Обычно, когда речь заходит о моей маме, у отца появляется опустошенное, лишенное эмоций выражение лица. Как будто ее имя ― это ветер, который задувает свечу за его глазами.
Но сегодня свет свечи пускает блики по его коже. Отец достает из кармана кусок мыльного камня и переворачивает его в руке, растирая его подушечкой большого пальца.
― Режиссеры всегда просили ее что-нибудь есть во время сцен. Потому что, что бы она ни делала, это завораживало. Она брала в руки какую-то вещь, и что бы это ни было… оно приобретало новый смысл.

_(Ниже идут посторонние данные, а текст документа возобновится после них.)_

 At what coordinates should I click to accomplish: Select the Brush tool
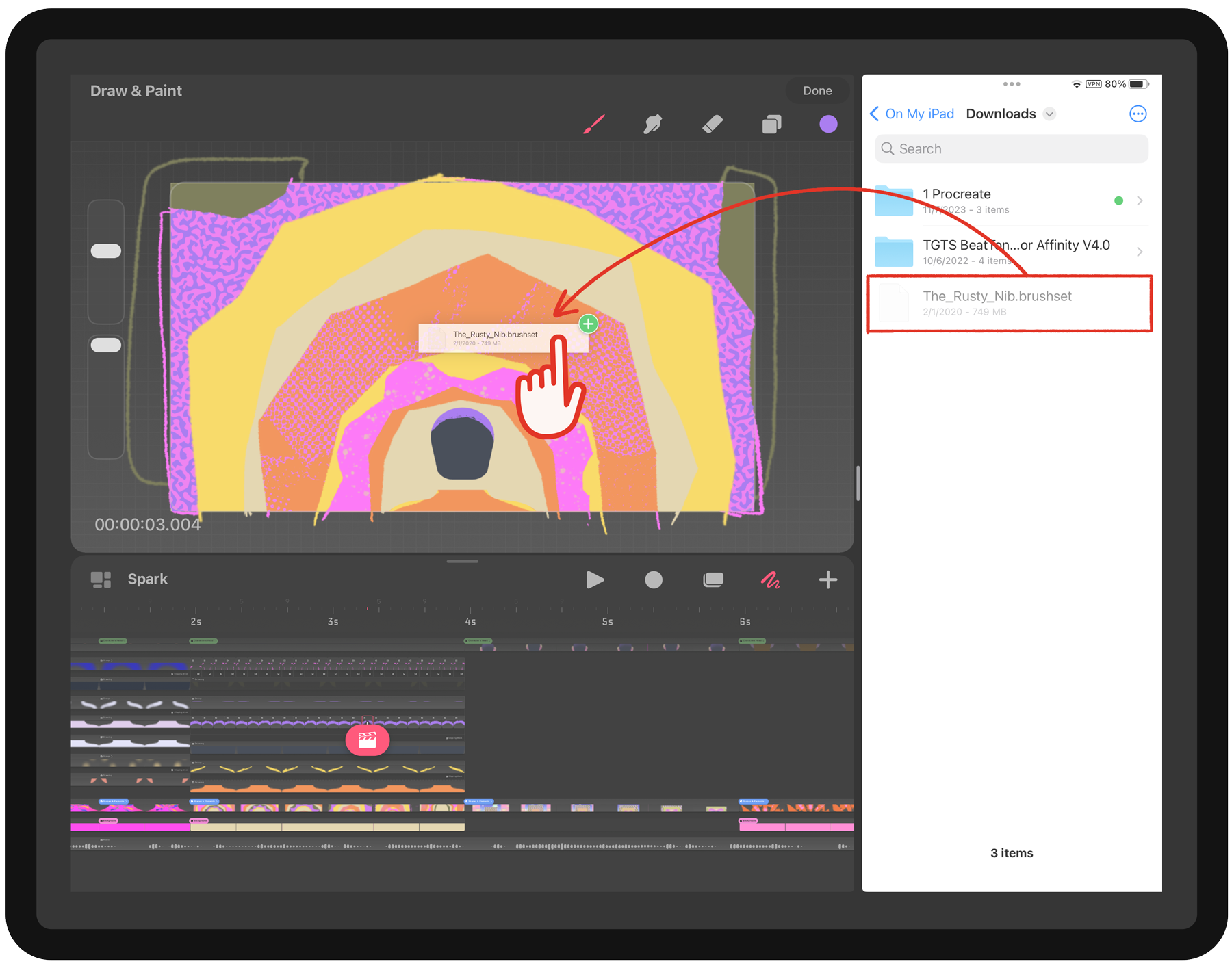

Он переворачивает камень, потирая его большим пальцем, как будто это кусок стекла, и он очищает поверхность, чтобы увидеть что-то под ним.
— В «Безлунных ночах» режиссер дал ей гранат. Она разломила его, и красный сок потек по ее рукам… Фильм запретили в Китае, сказав, что сцена слишком провокационная… ― Мой отец ухмыляется, качая головой. ― Они не могли объяснить, почему. Но в этом была ее сила… она заставляла людей чувствовать.
У меня в груди что-то щемит и дрожит.
Я смотрю на Тео, на эмоции, захлестывающие ее. Ее глаза встречаются с моими, огромные и сияющие от невысказанных мыслей и чувств.
Некоторые люди ― это пустой колодец. А некоторые ― переполненная чаша.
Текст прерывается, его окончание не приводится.